The author pointed out corporations dominate Congress by setting up political action committees to funnel money into elections; by hiring private lobbyists to represent them; by backing trade associations to front for their industries; by pushing legislation to make it harder for the public to hold corporations accountable for wrong-doing; by repetitive issues advertising on television; and by supporting think tanks to come up with studies in line with corporate thinking.
"Corporations even fund professors at various universities, academics who might be friendly to a particular cause and giving them a little money to work on that, sort of enabling any research, any sort of white papers and reports that might be friendly to the corporation," Drutman said.
"Usually, you can find some academic to support your position and this is what ExxonMobil did with climate change," he pointed out. "Ninety-eight to ninety-nine percent of scientists said climate change is real and it has happened.
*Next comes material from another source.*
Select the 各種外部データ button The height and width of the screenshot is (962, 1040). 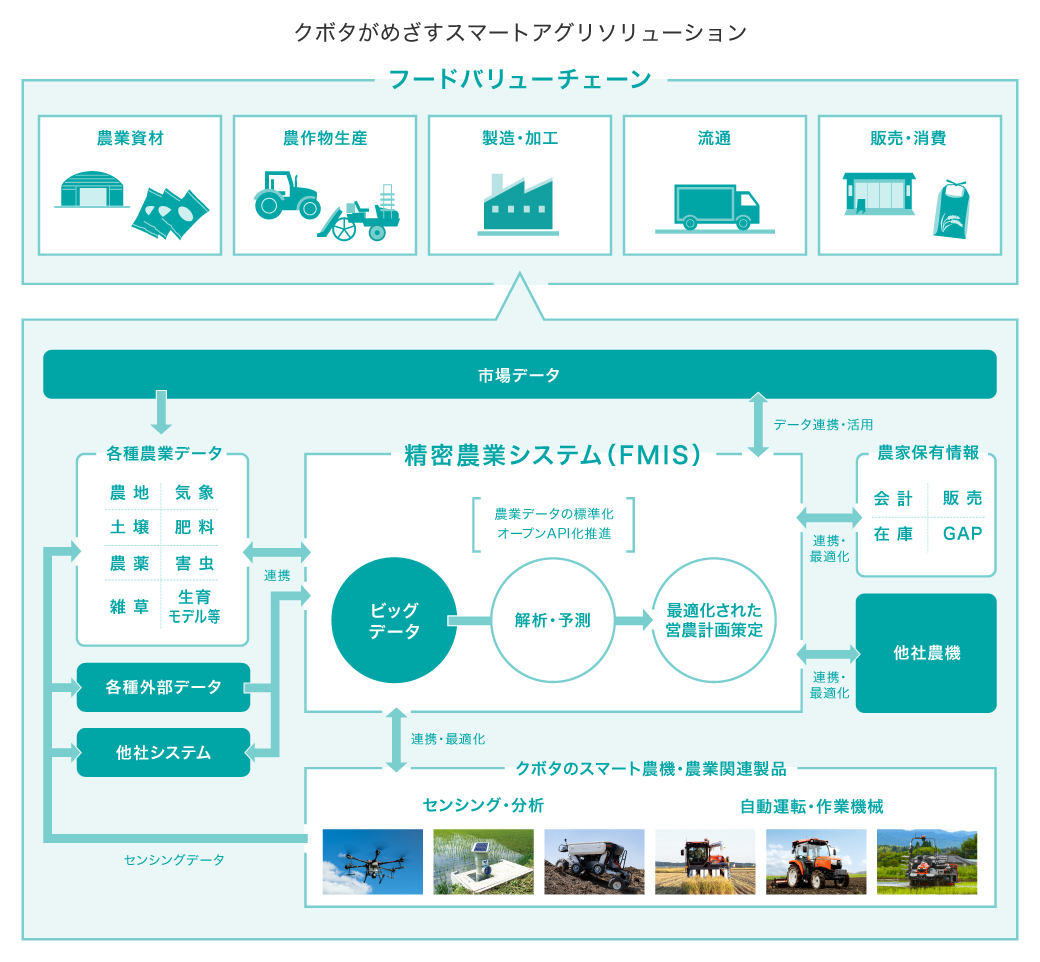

ExxonMobil found one or two percent of scientists who said, 'No, it's not,' and they funded them like gangbusters."
Drutman observed that, although corporations are chartered by State governments, it is unheard of for them to revoke their charters even for the most egregious legal violations. "If you say that Wal-Mart is accountable to the government of some state, people look at you with incredulity. They say, 'What do you mean? It's a free market, man.'"
The author said European and Asian corporations tend to be structured differently from their American counterparts and thus conduct themselves more in the public interest. "In Germany, you'll find the workers sit on the board of directors and the company is also run by and for its workers, and that's very common in European, socialist-leaning states where there is much more of a sense that the company has an obligation to its workers and to the communities around it."
Drutman said this spirit exists in Japanese and other Asian corporations that operate beyond the narrow interest of stakeholders. "You talk to people from Europe and they're much happier, they have much more of a sense of stability, they feel less ill at ease than people in American companies."
He went on to assert, "We could trade off a little economic growth for more shared responsibility and shared prosperity. Why do we need to be growing at four percent a year? The whole idea that economic growth is the goal of any economy is something that's really taken off in America in the last half decade and you can go back to President Franklin Roosevelt when he said in 1932 the problem is not really to grow the economy but to make the economy more equal."